Personal information
- Date of birth: 15 January 1976 (age 50)
- Place of birth: Bucharest, Romania
- Height: 1.67 m (5 ft 6 in)
- Position: Winger

Team information
- Current team: Wieczysta Kraków (assistant)

Youth career
- 0000–1988: Popești-Leordeni
- 1988–1990: Victoria București
- 1990–1994: Dinamo București

Senior career*
- Years: Team / Apps / (Gls)
- 1994–2006: Dinamo București / 259 / (43)
- 1995: → UTA Arad (loan) / 9 / (3)
- 2006–2008: CSKA Sofia / 50 / (21)
- 2008–2009: Terek Grozny / 36 / (5)
- 2010: CSKA Sofia / 8 / (1)
- 2010–2011: Victoria Brănești / 10 / (0)
- Total:  / 372 / (73)

International career
- 1994–1998: Romania U21 / 19 / (3)
- 1996: Romania Olympic / 3 / (1)
- 1998–2009: Romania / 54 / (6)

Managerial career
- 2012: Dinamo II București (assistant)
- 2012–2013: Dinamo București (assistant)
- 2014: FC Brașov (assistant)
- 2015: Dinamo București (assistant)
- 2015: Dinamo II București
- 2017: FC Brașov (assistant)
- 2017: Luceafărul Oradea (assistant)
- 2017–2018: Foresta Suceava
- 2018–2021: Dacia Unirea Brăila
- 2022: Ceahlăul Piatra Neamț
- 2023–2024: Unirea Ungheni
- 2024–2026: Dinamo București (assistant)
- 2026–: Wieczysta Kraków (assistant)

= Florentin Petre =

Romanian footballer

Florentin Petre (born 15 January 1976) is a Romanian professional football manager and former player, currently assistant coach of Ekstraklasa club Wieczysta Kraków.

==Club career==
===Youth career===
Petre was born on 15 January 1976 in Bucharest, Romania. He grew up and began playing football in the town of Popești-Leordeni, then in 1988 he moved to the youth center of Victoria București. After the 1989 Romanian Revolution, Victoria was dissolved, and Petre was taken by coach Ionuț Chirilă to the youth center of Dinamo București.

===Dinamo București and UTA Arad===
Petre started his senior career at Dinamo, playing his first Divizia A match on 15 October 1994 under coach Ion Moldovan in a 2–0 victory over Universitatea Cluj where he opened the score in the third minute. He was loaned to UTA Arad in the second half of that season, playing eight league matches in which he scored one goal.

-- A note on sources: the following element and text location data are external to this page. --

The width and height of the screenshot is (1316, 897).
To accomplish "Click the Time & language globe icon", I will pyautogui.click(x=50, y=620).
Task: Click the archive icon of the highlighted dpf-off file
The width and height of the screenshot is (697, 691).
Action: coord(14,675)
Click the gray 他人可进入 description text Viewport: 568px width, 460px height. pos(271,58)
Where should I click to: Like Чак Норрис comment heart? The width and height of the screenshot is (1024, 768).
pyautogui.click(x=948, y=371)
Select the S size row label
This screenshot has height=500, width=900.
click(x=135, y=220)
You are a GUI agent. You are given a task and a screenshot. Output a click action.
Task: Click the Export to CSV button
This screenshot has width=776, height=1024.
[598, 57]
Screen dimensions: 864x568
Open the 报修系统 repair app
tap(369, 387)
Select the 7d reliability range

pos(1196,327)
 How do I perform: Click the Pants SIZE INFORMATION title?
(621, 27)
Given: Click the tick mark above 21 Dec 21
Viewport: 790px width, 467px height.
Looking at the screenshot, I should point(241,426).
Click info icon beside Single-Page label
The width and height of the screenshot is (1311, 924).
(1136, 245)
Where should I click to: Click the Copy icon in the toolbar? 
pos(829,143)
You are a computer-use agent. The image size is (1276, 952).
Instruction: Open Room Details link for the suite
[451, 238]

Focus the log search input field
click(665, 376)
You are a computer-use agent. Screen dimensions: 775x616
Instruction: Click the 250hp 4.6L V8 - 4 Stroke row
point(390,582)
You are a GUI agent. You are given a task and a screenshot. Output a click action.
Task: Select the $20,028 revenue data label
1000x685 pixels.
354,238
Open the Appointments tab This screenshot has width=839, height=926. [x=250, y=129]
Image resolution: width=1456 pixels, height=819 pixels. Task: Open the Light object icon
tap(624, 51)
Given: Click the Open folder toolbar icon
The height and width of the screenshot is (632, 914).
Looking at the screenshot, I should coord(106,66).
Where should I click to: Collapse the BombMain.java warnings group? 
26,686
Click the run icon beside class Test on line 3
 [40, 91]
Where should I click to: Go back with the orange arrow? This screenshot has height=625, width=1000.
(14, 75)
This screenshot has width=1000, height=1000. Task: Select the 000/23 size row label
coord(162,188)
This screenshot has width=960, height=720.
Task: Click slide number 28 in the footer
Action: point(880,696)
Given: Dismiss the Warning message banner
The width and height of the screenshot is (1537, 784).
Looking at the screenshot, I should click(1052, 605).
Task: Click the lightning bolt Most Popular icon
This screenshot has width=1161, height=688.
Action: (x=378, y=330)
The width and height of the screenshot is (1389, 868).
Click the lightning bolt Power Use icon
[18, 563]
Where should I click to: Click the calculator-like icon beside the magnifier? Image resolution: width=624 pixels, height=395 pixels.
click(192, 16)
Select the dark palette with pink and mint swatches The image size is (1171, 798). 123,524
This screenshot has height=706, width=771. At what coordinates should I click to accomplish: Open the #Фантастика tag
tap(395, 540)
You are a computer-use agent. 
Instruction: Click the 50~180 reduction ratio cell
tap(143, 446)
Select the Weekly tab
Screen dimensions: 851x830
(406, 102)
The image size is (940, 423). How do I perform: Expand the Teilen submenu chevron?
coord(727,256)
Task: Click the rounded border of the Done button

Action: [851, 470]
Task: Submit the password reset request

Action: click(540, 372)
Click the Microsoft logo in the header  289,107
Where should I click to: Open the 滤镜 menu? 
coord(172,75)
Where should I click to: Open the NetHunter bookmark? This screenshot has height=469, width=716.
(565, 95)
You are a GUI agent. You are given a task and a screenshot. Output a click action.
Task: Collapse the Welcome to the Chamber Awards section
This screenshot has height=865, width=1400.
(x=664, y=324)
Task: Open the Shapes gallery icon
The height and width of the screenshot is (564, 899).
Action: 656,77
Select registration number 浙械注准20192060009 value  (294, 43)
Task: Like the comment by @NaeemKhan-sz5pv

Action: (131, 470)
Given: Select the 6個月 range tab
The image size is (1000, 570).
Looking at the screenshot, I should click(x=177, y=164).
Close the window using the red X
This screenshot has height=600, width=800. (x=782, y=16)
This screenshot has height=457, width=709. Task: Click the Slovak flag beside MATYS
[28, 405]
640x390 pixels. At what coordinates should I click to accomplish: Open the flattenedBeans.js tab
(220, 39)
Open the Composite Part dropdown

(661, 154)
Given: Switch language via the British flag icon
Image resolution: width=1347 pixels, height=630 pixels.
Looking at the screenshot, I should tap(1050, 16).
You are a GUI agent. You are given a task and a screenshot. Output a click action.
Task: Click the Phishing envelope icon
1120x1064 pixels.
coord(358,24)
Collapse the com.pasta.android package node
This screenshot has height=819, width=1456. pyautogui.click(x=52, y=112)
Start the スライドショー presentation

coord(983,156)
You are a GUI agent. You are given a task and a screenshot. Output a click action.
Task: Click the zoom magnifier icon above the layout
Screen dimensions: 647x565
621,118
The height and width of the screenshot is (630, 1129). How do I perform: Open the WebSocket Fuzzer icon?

Subsequently, Petre came back to Dinamo, where over the years he would become the team's captain and won three Divizia A titles. The first championship was won in the 1999–2000 season, being used by coach Cornel Dinu in 22 league matches in which he scored seven goals. One of these goals was netted in a 3–2 derby win against Steaua București that mathematically secured the title. In 2000, Petre contracted hepatitis C and in 2001 he had an accident while fishing in the Danube Delta when he touched an electricity wire with his fishing rod and almost lost his life. These events put him on the sideline for almost two seasons, but he still managed to help win the 2001–02 title by scoring one goal in 10 appearances under coaches Dinu and Marin Ion. His hepatitis problem also made Spanish club Alavés give up on his transfer even though he had a precontract signed with them. He won his third title with Dinamo in the 2003–04 season, playing 24 games and scoring four goals under coach Ioan Andone, including a hat-trick in a 7–3 win over FCM Bacău. His performances in 2004 earned him the fifth place in the Romanian Footballer of the Year award.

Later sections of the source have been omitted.